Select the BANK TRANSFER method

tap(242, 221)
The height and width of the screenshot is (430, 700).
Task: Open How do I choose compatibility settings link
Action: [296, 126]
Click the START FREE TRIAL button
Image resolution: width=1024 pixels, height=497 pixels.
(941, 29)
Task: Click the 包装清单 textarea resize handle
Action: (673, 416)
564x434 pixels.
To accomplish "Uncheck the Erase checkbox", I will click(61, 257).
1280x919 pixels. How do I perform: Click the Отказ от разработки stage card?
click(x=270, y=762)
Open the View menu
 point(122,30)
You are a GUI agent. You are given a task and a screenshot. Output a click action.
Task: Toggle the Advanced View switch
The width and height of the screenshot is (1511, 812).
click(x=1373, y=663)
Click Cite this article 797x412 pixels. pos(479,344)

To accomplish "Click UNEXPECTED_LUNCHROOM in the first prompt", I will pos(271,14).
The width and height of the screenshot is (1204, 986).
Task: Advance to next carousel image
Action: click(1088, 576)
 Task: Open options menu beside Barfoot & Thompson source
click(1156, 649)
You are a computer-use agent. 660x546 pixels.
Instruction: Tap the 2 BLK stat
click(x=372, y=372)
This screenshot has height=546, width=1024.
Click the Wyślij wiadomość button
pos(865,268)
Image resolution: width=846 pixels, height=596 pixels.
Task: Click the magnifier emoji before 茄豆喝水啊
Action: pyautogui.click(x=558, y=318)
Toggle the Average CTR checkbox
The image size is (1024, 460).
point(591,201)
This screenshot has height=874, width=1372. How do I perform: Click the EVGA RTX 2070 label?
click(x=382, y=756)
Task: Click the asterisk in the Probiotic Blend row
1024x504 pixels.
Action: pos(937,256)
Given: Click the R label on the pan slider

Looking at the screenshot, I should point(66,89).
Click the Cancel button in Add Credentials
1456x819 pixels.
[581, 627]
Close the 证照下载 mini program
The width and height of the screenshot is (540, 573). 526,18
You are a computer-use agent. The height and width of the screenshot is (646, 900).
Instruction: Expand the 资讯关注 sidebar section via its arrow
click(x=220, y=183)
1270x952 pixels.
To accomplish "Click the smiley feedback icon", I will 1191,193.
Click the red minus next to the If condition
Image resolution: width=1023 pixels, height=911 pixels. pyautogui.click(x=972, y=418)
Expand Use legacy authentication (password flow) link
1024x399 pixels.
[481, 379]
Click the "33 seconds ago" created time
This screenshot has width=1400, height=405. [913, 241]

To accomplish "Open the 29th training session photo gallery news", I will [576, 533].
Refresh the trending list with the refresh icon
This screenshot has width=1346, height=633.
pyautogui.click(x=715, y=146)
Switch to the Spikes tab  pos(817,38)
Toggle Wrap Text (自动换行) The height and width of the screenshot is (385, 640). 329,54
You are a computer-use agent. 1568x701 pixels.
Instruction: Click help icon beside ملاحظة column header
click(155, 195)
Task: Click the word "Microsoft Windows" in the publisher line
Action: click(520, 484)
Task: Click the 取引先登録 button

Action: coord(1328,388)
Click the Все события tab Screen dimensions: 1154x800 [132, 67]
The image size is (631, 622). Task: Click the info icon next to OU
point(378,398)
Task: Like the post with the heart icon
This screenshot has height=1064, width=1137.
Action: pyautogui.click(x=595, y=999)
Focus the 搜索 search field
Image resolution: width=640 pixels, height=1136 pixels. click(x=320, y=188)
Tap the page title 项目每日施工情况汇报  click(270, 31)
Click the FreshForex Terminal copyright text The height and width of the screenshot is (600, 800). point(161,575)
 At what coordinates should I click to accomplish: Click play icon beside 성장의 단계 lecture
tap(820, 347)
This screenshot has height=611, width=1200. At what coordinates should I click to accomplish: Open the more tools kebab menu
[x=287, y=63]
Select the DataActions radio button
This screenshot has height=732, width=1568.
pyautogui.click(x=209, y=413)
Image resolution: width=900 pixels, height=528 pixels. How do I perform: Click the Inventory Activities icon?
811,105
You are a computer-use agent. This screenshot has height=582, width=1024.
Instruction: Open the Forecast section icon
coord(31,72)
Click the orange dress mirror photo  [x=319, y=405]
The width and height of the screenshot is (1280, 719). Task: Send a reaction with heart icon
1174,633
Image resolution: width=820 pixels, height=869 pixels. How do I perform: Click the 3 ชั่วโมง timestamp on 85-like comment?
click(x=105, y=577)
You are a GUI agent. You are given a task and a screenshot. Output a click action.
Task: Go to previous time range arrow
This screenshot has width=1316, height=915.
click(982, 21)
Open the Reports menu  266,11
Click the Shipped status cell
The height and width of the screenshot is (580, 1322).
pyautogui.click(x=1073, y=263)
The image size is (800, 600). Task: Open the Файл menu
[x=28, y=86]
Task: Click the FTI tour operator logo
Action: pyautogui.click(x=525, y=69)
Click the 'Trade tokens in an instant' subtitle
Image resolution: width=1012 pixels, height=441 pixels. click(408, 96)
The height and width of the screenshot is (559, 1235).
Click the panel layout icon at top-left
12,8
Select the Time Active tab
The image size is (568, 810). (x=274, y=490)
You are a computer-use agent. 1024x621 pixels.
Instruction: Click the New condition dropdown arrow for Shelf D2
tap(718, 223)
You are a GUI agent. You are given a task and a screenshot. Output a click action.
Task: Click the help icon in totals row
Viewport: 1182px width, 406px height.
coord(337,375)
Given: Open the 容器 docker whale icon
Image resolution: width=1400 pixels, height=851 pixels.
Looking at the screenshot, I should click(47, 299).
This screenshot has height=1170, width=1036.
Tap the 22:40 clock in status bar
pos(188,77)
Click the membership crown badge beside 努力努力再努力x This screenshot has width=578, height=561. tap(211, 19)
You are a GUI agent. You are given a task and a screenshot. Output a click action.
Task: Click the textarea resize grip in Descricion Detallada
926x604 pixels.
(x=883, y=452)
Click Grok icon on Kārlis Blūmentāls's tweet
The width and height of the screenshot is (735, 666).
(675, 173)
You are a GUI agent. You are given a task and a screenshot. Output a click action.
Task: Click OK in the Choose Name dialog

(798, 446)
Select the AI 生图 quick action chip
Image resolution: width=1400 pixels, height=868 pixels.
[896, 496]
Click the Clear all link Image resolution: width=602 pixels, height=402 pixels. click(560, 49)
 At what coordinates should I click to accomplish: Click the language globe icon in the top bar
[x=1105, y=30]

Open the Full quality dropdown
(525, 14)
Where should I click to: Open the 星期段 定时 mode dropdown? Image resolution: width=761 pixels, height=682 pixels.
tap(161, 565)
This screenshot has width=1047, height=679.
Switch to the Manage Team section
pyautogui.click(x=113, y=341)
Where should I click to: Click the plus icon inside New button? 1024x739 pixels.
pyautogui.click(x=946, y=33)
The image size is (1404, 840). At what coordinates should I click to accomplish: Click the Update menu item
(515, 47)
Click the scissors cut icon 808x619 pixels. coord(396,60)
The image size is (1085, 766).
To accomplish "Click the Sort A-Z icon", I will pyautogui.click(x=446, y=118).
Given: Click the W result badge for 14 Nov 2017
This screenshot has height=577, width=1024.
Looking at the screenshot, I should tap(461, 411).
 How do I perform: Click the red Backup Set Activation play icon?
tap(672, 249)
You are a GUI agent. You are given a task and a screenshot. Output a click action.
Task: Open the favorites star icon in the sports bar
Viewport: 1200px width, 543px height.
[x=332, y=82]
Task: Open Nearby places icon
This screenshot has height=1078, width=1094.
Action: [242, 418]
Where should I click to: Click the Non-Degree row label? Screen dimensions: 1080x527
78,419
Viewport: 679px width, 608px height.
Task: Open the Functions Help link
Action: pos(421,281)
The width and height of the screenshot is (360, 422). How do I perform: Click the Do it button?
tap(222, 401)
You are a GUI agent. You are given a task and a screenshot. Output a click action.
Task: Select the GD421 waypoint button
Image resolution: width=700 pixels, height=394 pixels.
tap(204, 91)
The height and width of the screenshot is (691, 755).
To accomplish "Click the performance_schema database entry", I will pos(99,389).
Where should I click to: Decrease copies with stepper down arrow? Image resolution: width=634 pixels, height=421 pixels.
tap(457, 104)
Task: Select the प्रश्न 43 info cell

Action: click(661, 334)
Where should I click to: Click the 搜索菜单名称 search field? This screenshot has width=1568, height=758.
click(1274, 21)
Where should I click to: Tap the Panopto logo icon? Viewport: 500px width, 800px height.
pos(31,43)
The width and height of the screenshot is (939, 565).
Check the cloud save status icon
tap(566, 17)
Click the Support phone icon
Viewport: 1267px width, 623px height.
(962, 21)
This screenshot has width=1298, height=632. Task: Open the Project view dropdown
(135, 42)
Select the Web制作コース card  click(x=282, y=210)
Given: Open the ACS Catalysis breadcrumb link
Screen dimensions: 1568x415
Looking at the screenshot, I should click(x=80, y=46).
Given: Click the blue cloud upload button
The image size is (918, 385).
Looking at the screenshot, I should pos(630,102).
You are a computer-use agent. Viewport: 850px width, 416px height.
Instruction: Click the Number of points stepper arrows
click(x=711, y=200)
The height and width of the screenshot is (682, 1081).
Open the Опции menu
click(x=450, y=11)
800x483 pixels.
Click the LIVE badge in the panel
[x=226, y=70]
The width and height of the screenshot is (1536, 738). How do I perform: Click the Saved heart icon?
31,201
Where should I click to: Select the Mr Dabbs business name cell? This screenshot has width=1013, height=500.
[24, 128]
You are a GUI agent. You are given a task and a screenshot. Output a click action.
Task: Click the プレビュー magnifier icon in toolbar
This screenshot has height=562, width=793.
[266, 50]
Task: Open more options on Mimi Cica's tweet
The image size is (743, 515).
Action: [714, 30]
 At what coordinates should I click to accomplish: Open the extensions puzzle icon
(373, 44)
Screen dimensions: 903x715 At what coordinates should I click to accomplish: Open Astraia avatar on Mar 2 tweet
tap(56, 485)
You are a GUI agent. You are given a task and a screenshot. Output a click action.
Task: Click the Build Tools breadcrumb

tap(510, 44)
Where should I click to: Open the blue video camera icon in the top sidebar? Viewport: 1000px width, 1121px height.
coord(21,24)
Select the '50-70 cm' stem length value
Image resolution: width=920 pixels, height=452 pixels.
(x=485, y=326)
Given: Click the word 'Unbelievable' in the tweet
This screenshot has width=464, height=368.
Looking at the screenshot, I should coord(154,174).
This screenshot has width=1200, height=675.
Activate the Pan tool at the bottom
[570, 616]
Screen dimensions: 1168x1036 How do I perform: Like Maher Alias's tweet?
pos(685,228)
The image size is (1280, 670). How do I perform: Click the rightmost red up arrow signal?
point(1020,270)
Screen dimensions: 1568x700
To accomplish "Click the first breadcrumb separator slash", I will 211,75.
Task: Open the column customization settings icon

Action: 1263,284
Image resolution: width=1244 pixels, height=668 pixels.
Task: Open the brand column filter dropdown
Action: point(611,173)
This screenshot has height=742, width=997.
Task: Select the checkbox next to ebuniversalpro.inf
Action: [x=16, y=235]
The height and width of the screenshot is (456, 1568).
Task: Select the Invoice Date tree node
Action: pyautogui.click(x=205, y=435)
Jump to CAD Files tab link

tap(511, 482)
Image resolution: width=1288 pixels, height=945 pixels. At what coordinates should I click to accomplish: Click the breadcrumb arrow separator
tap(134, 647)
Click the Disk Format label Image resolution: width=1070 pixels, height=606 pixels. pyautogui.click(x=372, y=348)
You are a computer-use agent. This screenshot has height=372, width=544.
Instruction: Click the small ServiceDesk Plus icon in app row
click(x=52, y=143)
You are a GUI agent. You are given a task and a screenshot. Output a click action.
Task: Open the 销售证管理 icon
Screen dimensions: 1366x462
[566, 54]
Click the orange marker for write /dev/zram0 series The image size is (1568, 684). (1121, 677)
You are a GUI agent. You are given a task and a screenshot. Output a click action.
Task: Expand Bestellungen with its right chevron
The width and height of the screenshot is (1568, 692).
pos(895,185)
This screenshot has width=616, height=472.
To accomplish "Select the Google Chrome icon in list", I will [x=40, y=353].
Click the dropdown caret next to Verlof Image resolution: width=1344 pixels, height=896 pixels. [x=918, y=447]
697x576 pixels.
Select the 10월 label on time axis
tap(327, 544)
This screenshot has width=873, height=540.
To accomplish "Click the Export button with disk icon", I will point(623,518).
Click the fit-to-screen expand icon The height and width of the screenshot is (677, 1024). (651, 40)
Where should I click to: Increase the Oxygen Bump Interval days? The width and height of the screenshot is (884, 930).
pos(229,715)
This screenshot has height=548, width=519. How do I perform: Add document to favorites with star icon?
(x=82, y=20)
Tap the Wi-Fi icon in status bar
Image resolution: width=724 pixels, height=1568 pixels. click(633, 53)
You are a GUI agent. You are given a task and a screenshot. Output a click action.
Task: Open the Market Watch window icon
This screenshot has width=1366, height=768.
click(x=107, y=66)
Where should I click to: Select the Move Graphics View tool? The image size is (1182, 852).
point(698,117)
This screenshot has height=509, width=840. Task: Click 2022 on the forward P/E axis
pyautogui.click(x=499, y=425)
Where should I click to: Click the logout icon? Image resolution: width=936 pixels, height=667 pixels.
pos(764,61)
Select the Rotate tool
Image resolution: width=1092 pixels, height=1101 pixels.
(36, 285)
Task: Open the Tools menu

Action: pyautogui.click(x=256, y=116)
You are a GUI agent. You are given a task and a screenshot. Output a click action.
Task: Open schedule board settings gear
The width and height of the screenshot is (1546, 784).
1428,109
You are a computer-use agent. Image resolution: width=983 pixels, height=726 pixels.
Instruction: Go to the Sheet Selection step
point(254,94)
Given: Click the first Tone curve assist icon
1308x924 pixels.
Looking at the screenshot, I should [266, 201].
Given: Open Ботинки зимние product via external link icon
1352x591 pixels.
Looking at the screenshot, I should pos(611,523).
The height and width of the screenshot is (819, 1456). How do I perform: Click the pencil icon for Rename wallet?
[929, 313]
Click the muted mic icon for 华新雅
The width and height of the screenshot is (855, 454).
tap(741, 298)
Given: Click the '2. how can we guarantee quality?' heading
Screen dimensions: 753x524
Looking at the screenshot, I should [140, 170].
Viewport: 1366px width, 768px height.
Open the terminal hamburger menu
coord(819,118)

---------------

- Exercise directions
Find all the lines with "orange" in the data and copy them.

- Written solution
Click the orange dress mirror photo  [x=319, y=405]
Click the orange marker for write /dev/zram0 series The image size is (1568, 684). (1121, 677)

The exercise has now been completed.